Ephesians 3:16-19 says...
"I pray that out of his glorious riches he may strengthen you WITH POWER through his SPIRIT in your inner being, so that Christ may dwell in your hearts through faith. And I pray that you, being rooted and established in love, may have POWER, together with all the saints to grasp how wide and long and high and deep is the love of Christ, and to know this love that surpassed knowledge--that you may be FILLED to the measure of ALL THE FULLNESS OF GOD...
NOW TO HIM WHO IS ABLE TO DO IMMEASURABLY MORE THAT ALL WE CAN ASK OR IMAGINE, ACCORDING TO HIS POWER THAT IS AT WORK WITHIN US..."
I cannot count the number of times I have read these verses over the course of my life. But for some reason, I have been clearly directed to these few verses for the past few weeks. Yeah, these are some GOOD verses, but they've never really clicked until recently. Let me share...
This past year I have fallen in love with Jesus all over again. I am in love with Him. And to me, that's the most important thing. Everything else stems from loving Him. But recently what I have been desperate for is His power. And I have almost gotten frusrated in thinking that I haven't seen it. If He's so powerful I want to see miracles! I want people to be healed! But He has gently reminded me that I HAVE experienced His power. His power is EVERYWHERE. It can be SO easily overlooked. Who am I to doubt His power when I have seen it SO many times? Here are a few illustrations of His power that He has allowed me to see with my own eyes:
Leading 5 people to salvation last week in Haiti. A person turning to Christ is a MIRACLE.
Having joy after everything around you has crumbled from an earthquake.
Sharing the gospel with beautiful Cambodians that had never heard the name of Jesus.
Thai girls breaking free from a life of prostitution.
The gorgeous landscape of New Zealand.
The healing of one of best friend's heart.
Hope of the children/orphans living in Bethany Village.
Breaking the cylce of poverty in Indonesian children.
I could go on and on but these are BEAUTIFUL pictures of power.
Yes, I want to see MORE. And as I seek and ask for more of this I hope I do not come across as greedy or don't doubt or overlook the power He has already shown me. I want Him to use me more powerfully. I want His power. I want to know Him in new ways. And as Ephesians says, with this power I will be able to grasp Him and His love in greater ways. I want to know Him more deeply. I want to be completely filled with Him. I am reminded in verse 20 that He is able to do way more than I can even fathom. I can't even imagine what He is going to do. He will make Himself more famous, through me.
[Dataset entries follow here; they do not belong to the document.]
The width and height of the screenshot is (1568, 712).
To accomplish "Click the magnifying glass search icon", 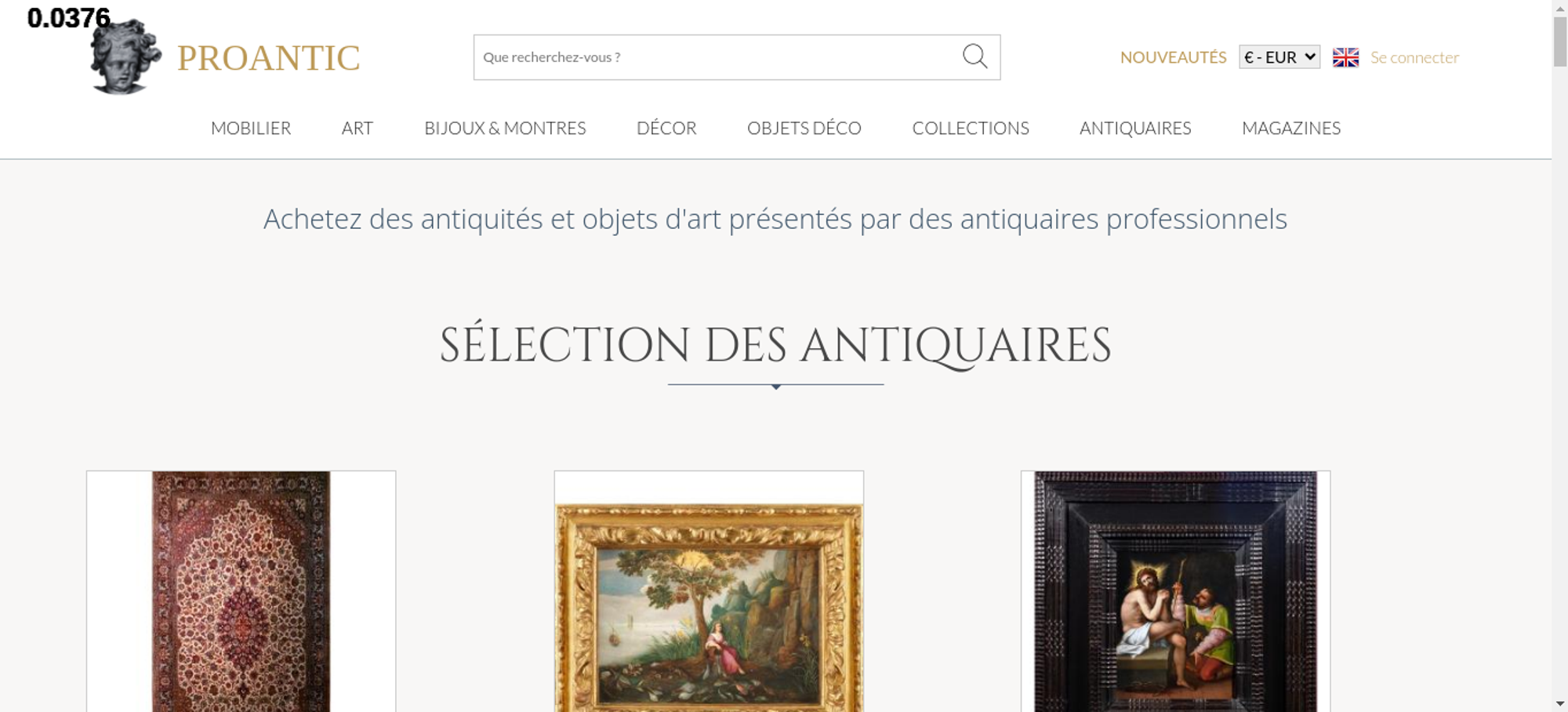I will click(x=975, y=56).
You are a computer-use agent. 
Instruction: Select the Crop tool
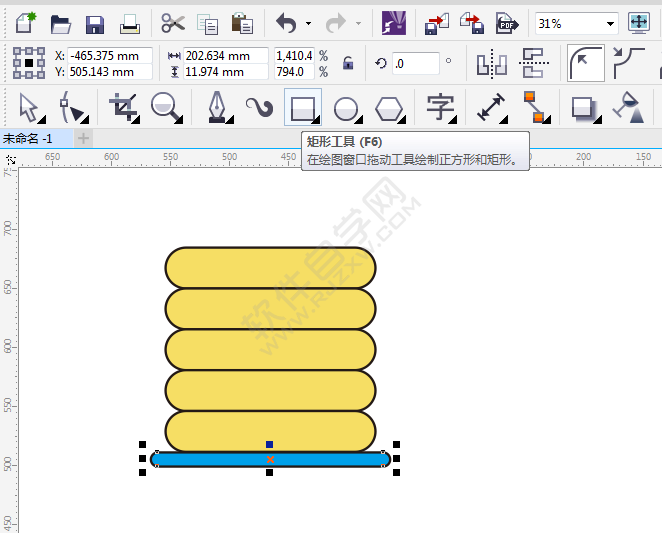[124, 107]
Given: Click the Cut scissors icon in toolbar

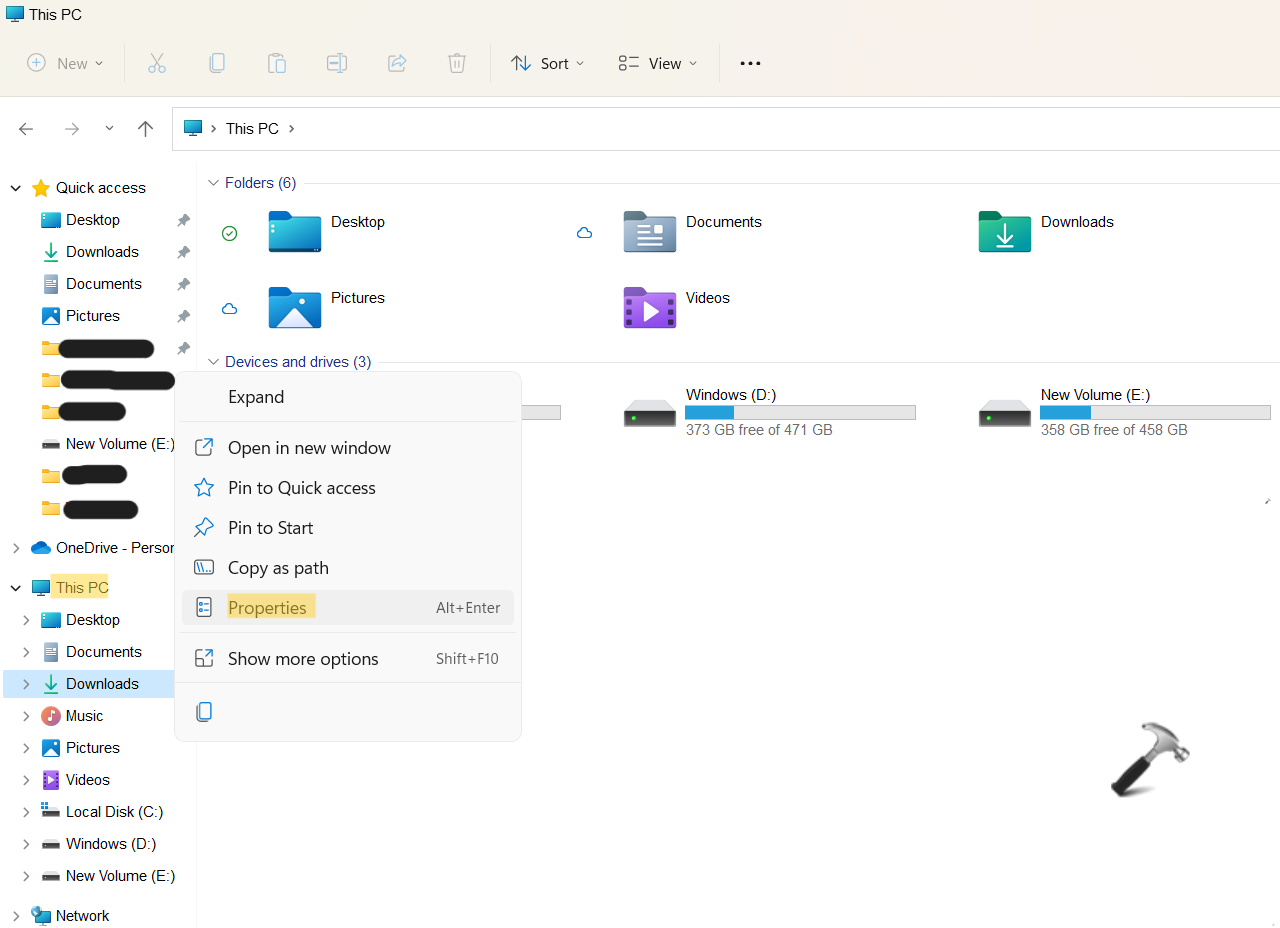Looking at the screenshot, I should click(x=157, y=63).
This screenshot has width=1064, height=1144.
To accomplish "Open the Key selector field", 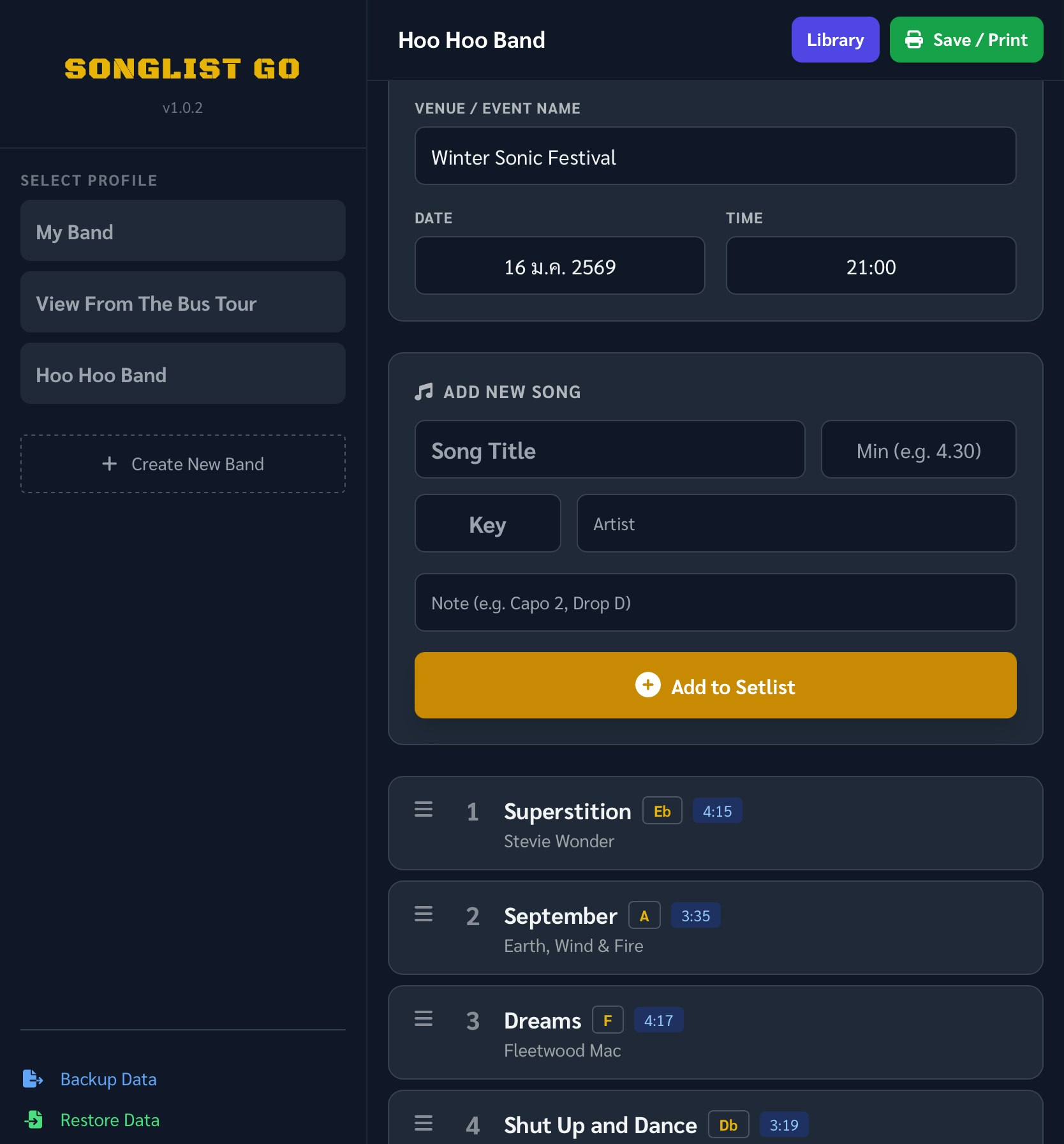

He will get the glory He deserves, through me. In believing all of these things my prayer is this...
Lord, REIGN in my life. Reign in this world. Control every inch of me. Consume every once of me. Show me your power in new ways. More love. More power. More of You in my life. Amen.
you are a beautiful encouragement, katy crane. so good to see your face last week, no matter how short the visit. thanks for sharing your powerful remembrances. moses would be proud. (deut. 4:9) love you!